- Data excerpts:
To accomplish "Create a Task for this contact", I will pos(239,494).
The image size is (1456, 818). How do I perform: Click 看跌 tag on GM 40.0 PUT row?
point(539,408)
...
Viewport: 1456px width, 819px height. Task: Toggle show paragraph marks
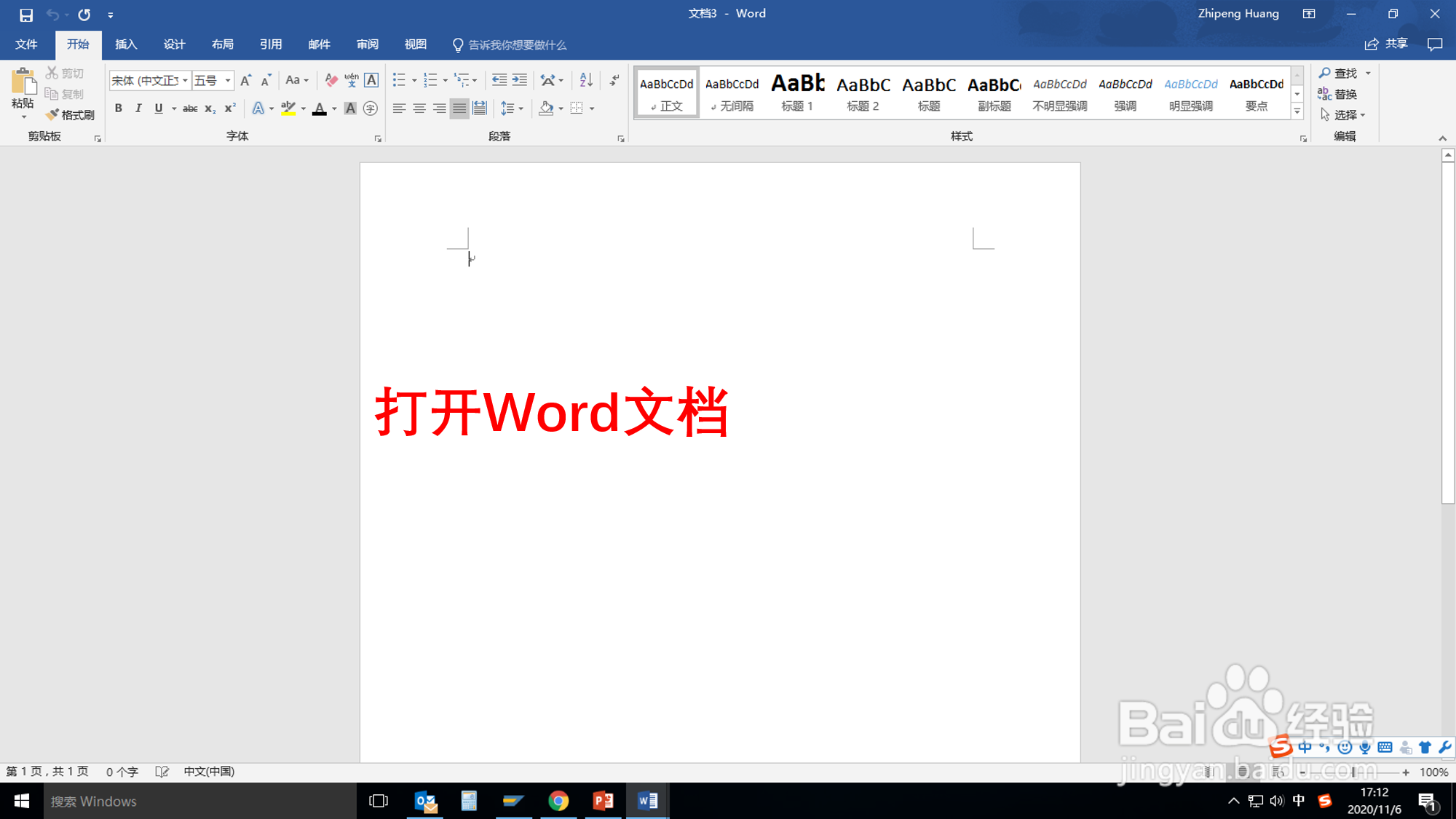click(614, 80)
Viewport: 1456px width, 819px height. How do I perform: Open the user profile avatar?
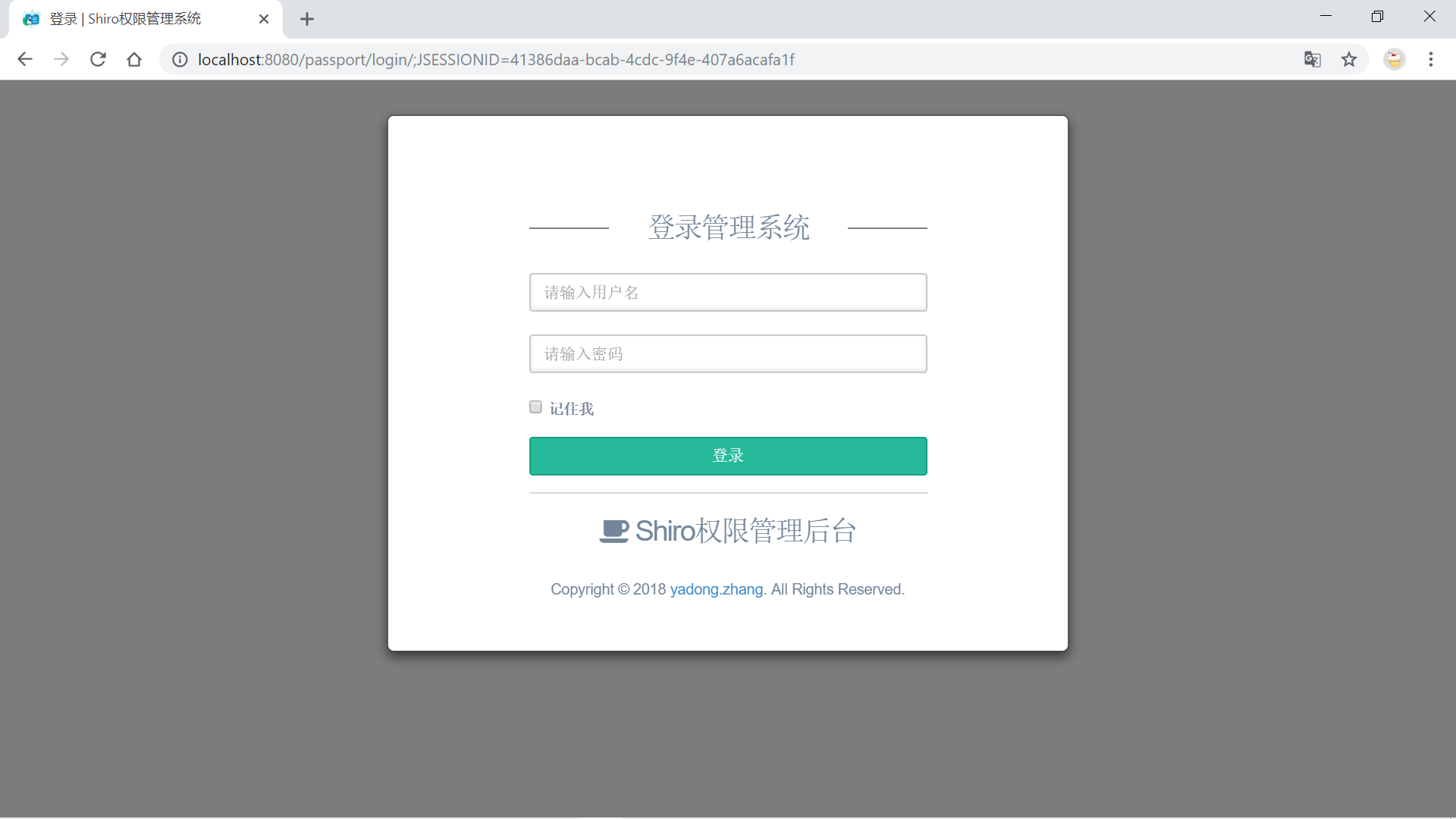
* * *
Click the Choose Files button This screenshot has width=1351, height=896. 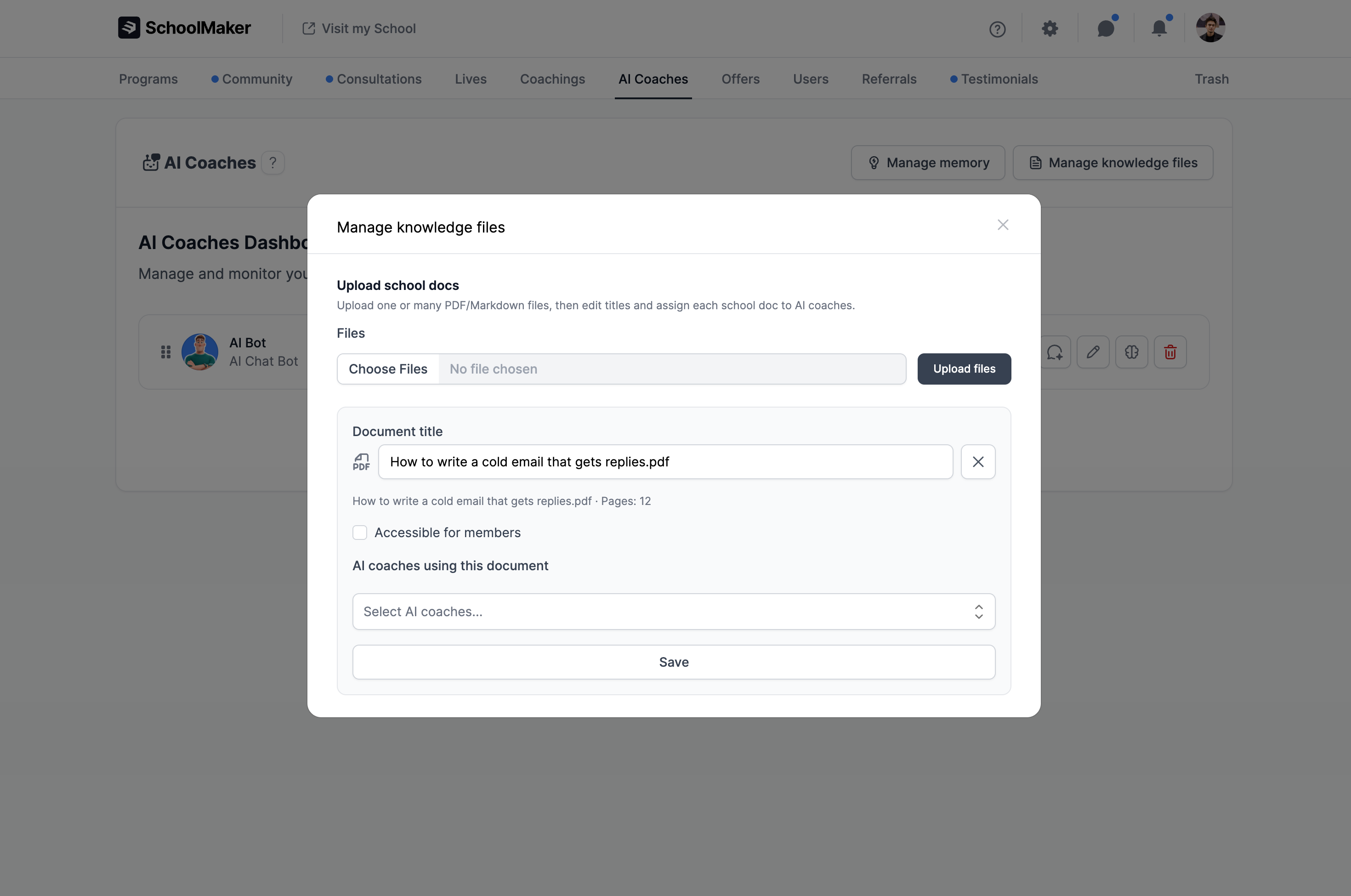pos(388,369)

- What is needed: What you write must match the listing exactly, from the line with "Viewport: 1456px width, 819px height. Task: Toggle" up to and including the line with "Viewport: 1456px width, 819px height. How". Pictures stay out.

- Task output:
Viewport: 1456px width, 819px height. Task: Toggle show paragraph marks
click(614, 80)
Viewport: 1456px width, 819px height. How do I perform: Open the user profile avatar?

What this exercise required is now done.